Historically Arm hasn't built its own chips, preferring instead to license processor designs that are used in chips created by Apple, Qualcomm, MediaTek, Amazon, Google, Microsoft, and Nvidia, among many others.

Alongside CPU cores, the company also designs GPUs and neural processing units for use in edge and smartphone applications. And while Arm has yet to challenge the likes of AMD and Nvidia in the datacenter GPU arena, the company is no stranger to AI infrastructure.

Its Neoverse V2 core architecture is at the heart of every Nvidia GB200 and GB300 NVL72 rack system sold today, and the GPU giant's upcoming Vera CPUs will also share an Arm foundation.

However, it seems Arm's ambitions may not be limited to architectural licenses or CPU cores.
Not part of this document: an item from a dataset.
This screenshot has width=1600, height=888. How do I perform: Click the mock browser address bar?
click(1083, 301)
Last month, Arm CEO Rene Haas said the company was exploring the possibility of implementing its designs in silicon, either in a chiplet form factor or full blown CPU package.

"We are continuing to explore the possibility of moving beyond our current platform into additional Compute Subsystems, chiplets, and potentially full-end solutions," Haas said during the company's Q1 earnings call last month.
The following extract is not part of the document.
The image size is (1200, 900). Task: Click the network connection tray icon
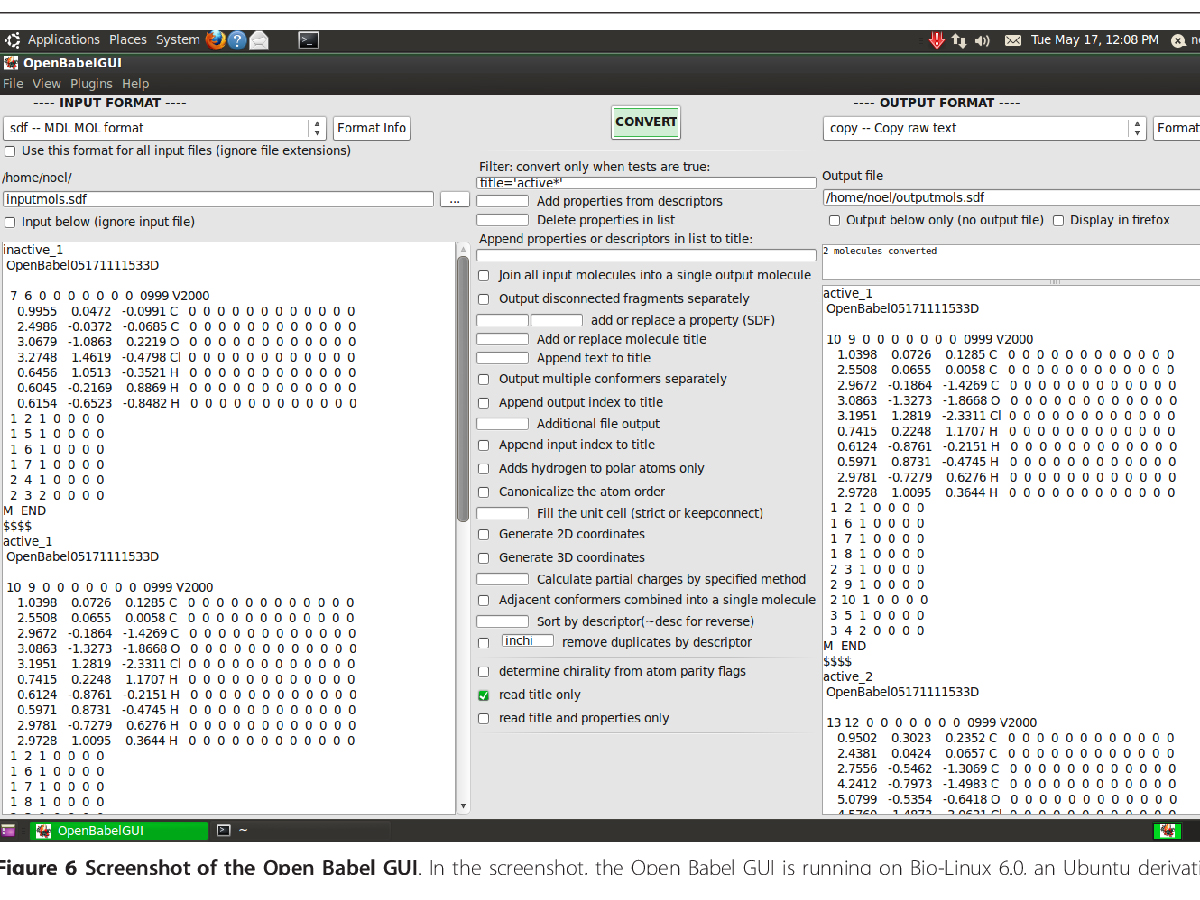click(x=960, y=40)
Arm has been moving toward selling more complete chip designs for several years now with its Compute Subsystems (CSS), which include everything necessary for a company to bring a chip to market – with or without additional customization. Microsoft's Cobalt CPUs, for example, are said to be based on these shake-and-bake designs.

Chiplets would be a natural progression for Arm whose customers are already in the habit of using the chip designers' off-the-shelf Cortex and Neoverse cores, while still providing a degree of flexibility to design for specific I/O, memory, and packaging requirements.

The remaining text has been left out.